Collected data entries —

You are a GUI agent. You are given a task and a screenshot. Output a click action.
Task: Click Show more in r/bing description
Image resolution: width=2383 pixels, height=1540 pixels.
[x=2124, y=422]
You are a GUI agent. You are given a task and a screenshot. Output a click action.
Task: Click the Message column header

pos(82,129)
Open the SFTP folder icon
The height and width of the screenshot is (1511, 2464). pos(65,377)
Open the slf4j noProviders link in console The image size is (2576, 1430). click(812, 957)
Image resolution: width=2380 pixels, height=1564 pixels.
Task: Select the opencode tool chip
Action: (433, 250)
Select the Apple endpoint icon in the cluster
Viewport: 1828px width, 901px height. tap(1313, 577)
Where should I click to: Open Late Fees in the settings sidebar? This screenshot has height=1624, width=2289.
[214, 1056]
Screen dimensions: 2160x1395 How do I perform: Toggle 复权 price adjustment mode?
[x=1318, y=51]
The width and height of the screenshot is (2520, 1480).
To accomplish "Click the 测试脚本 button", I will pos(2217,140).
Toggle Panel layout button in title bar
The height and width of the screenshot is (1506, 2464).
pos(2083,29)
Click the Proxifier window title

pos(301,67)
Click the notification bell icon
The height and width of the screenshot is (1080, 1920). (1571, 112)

Required action —
Reproduce the entries above in full, precisely as written.

Result of the task —
You are a GUI agent. You are given a task and a screenshot. Output a click action.
Task: Click Show more in r/bing description
Image resolution: width=2383 pixels, height=1540 pixels.
[x=2124, y=422]
You are a GUI agent. You are given a task and a screenshot. Output a click action.
Task: Click the Message column header

pos(82,129)
Open the SFTP folder icon
The height and width of the screenshot is (1511, 2464). pos(65,377)
Open the slf4j noProviders link in console The image size is (2576, 1430). click(812, 957)
Image resolution: width=2380 pixels, height=1564 pixels.
Task: Select the opencode tool chip
Action: (433, 250)
Select the Apple endpoint icon in the cluster
Viewport: 1828px width, 901px height. tap(1313, 577)
Where should I click to: Open Late Fees in the settings sidebar? This screenshot has height=1624, width=2289.
[214, 1056]
Screen dimensions: 2160x1395 How do I perform: Toggle 复权 price adjustment mode?
[x=1318, y=51]
The width and height of the screenshot is (2520, 1480).
To accomplish "Click the 测试脚本 button", I will pos(2217,140).
Toggle Panel layout button in title bar
The height and width of the screenshot is (1506, 2464).
pos(2083,29)
Click the Proxifier window title

pos(301,67)
Click the notification bell icon
The height and width of the screenshot is (1080, 1920). (1571, 112)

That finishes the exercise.